I’ll never forget how excited I was the day I graduated from high school. Nothing could stop me; in three months I would be off to college, with so much freedom and opportunity ahead of me. If only I could have been prepared for what was to come. Two weeks after my high school graduation, my sister and I started noticing a change in my mom’s behavior. She began forgetting small things like how to get to the drug store, what the date was, or where she had placed her glasses. At first, we thought she was having an off day, but the symptoms continued and worsened as the days went on. We decided to take her to the hospital and I remember one of the nurses asking her questions about where she was and why she was there, only to consistently receive the response “I don’t know.” Within 48 hours, she had gone from a proud mother having watched her daughter receive her diploma two weeks prior, to a woman in the hospital not remembering her own birthday.
That day, the doctors found a brain tumor in her left frontal lobe, the area of her brain that affects her memory and word recall. After 13 hours of surgery, they removed as much as they could, but she was still left to battle the most invasive, malignant portion of the tumor. I’ll always remember one of the first things my mom said to me after hearing the news that she had brain cancer; “It is what it is.” That’s the kind of woman she is. She could tell that the people around her were upset and worried, but instead of joining them in their fear, she was strong, and has been strong every day since.
I never expected anything like this to happen to my family; no one does. But it did, and it made me look at life in a completely different way. It made me realize how short life is, and how nothing should be taken for granted. I regret all of the times I fought with my mom about going out or about my grades, but I treasure even more the goods times we’ve had together. I cherish the cookies she had waiting for me when I got home from school, all the lunches she packed for me, and all the times she helped me with my homework. I cherish the family vacations we took, the family game nights we had, the walks in the park with my dog. As Robert Brault once said, “Enjoy the little things in life, for one day you may look back and realize they were the big things.”
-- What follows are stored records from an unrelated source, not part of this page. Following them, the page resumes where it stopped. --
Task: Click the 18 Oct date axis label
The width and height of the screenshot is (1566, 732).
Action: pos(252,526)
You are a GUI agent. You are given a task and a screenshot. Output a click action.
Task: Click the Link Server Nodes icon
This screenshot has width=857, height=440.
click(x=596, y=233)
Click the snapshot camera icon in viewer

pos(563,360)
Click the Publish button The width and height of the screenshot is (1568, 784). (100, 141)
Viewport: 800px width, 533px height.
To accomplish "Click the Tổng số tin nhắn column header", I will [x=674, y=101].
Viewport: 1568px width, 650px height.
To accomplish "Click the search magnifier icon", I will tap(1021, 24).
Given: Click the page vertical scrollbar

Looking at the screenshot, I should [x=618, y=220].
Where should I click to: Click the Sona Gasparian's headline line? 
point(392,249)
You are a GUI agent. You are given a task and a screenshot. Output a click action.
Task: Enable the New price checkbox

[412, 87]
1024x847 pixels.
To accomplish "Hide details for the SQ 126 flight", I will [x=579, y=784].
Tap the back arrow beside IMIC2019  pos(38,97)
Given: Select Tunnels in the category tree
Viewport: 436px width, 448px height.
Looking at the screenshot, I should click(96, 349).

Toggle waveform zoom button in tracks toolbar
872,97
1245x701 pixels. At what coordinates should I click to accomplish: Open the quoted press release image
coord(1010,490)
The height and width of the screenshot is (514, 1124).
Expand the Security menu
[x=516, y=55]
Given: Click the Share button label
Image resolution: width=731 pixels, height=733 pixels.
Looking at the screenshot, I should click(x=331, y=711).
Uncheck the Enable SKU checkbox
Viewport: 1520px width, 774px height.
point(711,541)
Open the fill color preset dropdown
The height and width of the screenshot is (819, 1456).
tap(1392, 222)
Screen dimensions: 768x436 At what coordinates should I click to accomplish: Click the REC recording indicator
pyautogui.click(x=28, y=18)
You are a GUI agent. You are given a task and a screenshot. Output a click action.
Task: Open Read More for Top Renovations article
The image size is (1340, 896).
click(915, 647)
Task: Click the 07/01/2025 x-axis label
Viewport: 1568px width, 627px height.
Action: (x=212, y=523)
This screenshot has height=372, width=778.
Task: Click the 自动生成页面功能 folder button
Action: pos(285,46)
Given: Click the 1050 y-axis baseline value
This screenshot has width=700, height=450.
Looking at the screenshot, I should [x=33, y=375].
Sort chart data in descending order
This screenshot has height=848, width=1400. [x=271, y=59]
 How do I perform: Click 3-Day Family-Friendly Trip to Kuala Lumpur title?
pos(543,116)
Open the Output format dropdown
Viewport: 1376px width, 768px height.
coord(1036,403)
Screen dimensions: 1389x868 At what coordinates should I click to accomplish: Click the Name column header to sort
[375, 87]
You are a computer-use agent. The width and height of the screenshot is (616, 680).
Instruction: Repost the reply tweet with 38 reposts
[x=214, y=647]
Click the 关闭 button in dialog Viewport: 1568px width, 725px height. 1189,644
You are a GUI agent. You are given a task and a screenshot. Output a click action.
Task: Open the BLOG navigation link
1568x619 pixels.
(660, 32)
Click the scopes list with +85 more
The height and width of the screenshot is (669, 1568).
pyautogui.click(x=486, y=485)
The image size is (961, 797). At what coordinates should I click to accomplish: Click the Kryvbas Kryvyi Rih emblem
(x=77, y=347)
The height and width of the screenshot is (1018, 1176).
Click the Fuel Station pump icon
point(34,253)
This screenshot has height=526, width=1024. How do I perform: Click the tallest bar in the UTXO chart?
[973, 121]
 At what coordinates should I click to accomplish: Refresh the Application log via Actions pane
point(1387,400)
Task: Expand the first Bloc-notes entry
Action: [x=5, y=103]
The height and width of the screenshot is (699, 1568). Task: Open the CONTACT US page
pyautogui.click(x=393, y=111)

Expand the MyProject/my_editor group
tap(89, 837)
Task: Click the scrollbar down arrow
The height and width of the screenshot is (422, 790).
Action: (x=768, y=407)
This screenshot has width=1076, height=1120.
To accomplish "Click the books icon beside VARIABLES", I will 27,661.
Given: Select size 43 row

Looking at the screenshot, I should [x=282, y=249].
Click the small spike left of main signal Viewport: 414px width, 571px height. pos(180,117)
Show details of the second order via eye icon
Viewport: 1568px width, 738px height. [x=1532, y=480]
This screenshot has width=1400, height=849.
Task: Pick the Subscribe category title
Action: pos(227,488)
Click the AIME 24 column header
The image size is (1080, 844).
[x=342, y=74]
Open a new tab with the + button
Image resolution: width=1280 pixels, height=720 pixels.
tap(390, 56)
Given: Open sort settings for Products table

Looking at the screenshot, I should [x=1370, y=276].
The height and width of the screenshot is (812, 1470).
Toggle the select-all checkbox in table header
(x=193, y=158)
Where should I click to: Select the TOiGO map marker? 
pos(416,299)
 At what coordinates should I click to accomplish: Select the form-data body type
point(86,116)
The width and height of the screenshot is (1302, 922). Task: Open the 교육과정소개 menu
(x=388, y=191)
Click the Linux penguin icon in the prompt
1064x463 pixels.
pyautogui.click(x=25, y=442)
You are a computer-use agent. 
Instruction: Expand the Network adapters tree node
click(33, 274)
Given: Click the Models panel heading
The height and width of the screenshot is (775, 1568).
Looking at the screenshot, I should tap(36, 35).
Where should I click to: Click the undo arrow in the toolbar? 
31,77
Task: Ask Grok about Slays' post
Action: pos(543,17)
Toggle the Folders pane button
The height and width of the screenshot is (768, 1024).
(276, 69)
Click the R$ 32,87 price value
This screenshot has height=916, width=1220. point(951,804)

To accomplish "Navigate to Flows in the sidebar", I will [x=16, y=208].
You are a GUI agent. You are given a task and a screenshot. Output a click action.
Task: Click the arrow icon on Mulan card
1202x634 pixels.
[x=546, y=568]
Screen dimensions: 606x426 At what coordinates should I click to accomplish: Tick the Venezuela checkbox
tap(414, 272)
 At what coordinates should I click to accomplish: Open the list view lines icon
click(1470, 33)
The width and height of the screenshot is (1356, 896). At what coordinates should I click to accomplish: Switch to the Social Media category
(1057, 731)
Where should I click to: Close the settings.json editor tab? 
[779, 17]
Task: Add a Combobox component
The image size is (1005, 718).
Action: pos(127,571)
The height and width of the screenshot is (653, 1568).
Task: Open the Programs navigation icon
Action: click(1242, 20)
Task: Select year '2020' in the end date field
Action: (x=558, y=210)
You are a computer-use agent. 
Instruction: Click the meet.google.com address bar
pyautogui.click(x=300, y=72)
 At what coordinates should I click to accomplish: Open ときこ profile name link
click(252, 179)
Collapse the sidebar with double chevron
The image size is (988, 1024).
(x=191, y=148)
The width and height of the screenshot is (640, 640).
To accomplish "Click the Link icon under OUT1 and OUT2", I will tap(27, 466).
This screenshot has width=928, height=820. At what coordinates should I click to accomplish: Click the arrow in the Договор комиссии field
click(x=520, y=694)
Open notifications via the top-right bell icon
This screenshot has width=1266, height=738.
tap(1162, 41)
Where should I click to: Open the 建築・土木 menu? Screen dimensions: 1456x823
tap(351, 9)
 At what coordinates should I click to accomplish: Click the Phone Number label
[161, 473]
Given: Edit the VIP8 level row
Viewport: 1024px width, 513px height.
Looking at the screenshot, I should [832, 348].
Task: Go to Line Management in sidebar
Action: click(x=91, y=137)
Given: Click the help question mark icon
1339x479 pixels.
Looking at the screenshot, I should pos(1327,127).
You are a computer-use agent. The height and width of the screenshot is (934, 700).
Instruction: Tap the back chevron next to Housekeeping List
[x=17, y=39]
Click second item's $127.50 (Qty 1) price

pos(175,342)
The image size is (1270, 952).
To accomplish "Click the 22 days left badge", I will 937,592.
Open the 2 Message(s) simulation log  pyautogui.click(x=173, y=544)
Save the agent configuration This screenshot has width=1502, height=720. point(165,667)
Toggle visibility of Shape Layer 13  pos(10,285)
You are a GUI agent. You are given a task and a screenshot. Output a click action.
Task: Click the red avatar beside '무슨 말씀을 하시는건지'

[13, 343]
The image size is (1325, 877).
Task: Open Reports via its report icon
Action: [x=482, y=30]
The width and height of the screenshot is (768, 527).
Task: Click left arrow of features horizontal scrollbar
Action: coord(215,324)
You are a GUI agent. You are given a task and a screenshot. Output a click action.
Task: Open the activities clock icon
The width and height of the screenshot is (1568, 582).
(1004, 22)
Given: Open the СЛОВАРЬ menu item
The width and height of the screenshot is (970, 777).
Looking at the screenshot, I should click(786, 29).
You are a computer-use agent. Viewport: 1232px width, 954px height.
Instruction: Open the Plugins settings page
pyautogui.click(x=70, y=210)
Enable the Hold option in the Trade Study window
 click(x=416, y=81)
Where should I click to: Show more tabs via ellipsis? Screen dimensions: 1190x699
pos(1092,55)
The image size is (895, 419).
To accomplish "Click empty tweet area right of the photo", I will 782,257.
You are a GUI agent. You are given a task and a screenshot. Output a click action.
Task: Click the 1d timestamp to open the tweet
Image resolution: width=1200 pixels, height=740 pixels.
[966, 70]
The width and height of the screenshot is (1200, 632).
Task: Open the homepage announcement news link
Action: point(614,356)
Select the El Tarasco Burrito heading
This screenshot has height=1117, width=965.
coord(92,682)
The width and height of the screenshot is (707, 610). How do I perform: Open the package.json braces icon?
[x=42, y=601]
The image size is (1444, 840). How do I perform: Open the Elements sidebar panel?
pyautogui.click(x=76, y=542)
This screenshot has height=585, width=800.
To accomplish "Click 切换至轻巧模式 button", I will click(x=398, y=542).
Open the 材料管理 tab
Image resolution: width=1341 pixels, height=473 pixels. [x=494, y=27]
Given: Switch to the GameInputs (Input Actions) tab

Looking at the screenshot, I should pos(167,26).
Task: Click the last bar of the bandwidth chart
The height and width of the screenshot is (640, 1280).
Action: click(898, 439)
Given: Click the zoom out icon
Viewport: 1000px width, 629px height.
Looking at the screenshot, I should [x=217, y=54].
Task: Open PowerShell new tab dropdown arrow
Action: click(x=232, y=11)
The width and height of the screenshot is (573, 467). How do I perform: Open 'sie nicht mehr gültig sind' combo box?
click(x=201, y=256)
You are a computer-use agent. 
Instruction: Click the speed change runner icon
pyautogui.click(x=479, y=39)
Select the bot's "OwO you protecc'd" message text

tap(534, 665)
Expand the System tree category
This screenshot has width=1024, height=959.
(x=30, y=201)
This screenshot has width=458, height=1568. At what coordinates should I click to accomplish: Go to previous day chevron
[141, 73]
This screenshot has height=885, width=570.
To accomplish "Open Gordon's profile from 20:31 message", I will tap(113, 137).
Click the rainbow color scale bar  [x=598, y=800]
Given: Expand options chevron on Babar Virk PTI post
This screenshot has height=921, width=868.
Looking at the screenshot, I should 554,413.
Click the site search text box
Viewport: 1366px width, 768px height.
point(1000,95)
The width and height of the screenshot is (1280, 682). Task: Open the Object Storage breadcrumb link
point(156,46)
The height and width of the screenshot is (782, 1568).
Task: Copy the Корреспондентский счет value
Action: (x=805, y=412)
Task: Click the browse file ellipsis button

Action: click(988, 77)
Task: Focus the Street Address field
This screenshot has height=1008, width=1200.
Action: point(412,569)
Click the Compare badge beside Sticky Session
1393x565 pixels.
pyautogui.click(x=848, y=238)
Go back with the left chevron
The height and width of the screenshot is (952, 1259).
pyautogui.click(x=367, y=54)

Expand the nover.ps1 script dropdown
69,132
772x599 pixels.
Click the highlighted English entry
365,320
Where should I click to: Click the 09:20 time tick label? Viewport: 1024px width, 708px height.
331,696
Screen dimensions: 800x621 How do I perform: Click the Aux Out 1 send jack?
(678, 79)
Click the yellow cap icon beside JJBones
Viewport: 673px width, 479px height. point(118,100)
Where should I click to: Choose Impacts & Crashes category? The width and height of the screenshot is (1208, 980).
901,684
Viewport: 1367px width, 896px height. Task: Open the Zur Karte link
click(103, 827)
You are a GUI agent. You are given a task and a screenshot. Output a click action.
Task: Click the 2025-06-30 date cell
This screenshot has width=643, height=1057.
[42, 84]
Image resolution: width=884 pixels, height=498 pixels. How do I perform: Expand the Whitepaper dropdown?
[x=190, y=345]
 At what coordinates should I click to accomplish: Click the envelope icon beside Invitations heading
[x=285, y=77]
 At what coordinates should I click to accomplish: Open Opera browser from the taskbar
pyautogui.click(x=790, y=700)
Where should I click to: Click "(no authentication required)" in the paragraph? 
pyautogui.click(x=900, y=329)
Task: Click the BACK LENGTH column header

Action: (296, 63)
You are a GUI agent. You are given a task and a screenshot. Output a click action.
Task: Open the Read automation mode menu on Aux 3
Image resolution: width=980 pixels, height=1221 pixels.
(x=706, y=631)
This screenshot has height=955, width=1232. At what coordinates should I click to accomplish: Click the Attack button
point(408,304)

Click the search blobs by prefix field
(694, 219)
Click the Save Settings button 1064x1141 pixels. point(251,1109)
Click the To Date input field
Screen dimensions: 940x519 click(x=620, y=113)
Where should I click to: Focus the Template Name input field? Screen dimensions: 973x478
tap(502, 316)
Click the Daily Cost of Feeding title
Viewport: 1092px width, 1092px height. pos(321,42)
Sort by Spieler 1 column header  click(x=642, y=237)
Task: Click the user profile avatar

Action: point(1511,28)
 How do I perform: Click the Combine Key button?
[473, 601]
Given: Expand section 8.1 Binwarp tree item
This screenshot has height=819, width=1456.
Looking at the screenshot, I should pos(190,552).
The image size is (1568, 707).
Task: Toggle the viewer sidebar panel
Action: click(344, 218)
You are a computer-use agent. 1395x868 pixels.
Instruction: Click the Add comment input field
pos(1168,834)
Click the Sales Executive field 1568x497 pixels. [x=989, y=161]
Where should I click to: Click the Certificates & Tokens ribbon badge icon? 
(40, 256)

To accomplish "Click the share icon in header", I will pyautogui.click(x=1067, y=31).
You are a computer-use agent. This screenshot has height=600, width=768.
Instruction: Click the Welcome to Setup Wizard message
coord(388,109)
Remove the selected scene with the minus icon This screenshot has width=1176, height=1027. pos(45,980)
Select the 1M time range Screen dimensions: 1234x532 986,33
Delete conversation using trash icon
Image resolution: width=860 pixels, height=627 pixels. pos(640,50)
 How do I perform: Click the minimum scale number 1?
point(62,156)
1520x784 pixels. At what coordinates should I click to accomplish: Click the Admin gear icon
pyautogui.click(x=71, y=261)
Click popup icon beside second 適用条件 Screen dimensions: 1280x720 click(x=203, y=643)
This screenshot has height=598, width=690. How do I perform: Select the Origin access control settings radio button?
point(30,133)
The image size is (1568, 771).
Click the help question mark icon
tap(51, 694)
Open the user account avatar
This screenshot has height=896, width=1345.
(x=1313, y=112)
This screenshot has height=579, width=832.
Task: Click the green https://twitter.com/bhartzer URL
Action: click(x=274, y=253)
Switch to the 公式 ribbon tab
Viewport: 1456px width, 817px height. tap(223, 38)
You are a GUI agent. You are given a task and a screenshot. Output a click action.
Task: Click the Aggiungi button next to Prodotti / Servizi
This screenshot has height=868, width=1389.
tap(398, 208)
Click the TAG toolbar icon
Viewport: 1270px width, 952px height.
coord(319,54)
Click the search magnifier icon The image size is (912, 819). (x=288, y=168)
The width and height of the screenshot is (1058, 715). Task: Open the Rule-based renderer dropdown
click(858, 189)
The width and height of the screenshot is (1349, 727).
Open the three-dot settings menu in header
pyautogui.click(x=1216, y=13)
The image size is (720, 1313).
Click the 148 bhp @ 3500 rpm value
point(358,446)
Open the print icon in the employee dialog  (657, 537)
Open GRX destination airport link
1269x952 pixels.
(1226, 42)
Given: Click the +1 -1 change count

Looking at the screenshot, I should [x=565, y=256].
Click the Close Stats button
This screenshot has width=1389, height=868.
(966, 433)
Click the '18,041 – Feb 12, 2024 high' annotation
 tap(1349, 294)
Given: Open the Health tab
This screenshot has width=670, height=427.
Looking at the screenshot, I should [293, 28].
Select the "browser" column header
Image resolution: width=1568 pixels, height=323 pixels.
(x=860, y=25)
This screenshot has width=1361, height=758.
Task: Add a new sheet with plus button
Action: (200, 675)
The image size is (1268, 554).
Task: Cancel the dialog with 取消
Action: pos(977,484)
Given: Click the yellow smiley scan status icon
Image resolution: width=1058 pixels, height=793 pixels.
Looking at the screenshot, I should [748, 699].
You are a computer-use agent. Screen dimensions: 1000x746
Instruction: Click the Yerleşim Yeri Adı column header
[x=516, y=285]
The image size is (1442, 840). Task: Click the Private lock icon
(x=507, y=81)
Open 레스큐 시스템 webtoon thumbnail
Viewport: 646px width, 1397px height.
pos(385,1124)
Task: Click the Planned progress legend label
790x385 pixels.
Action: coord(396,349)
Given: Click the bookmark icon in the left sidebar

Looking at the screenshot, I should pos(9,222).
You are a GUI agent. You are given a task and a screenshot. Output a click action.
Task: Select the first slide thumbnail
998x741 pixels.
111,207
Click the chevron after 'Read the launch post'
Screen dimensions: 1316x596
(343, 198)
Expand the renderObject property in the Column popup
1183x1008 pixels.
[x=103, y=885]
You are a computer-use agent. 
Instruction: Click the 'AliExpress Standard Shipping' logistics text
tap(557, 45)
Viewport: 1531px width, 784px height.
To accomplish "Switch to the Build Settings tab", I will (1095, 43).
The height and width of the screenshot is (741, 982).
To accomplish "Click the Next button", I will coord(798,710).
As her memory continues to quickly fade and her speech has become almost nonexistent, she remains strong. I know deep down she’s scared, but she puts on a brave face. She has taught me what it truly means to be courageous. Not knowing what the future holds is one of the most frightening things in life, but she rarely shows any kind of fear. She continues to wake up every morning to walk the dog and take care of the house, as if she is still leading a normal life. I will never know what’s going through her mind every day, but from the outside, she exudes bravery.
Not only has she taught me what courage is, she has taught me the importance of family and having that unbreakable support system. For 18 years, my mom was there for me whenever I needed her, and now it’s time for my sister and me to be there for her. Driving her to the grocery store, making her meals, keeping her company while she watches her favorite movies are things she has done for us our whole lives. I took for granted the little things my mom did for us, and now that the roles are reversed, I’ve never been more grateful for those 18 years. I couldn’t ask for a better mom, and every day that I spend with her, I realize how thankful I am to have someone as amazing as her in my life. She has always been my biggest supporter, my role model, and my hero. I hope and strive to be as incredible of a person as my mom.
As hard as it is to be away from home, Relay for Life has given me a chance to make something positive out of something so negative. Sometimes it’s hard to try to be happy all the time and go on with my days like nothing’s wrong while my mom’s in and out of the hospital. But with Relay, I feel like I’m doing something to help her even while I’m at school. The American Cancer Society provides millions of dollars a year to cancer research, with a large amount going to brain cancer research. I’m not only relaying for my mom, but I’m relaying for the millions of people affected by cancer every day. I want to help end the fight against cancer, and get people celebrating more birthdays.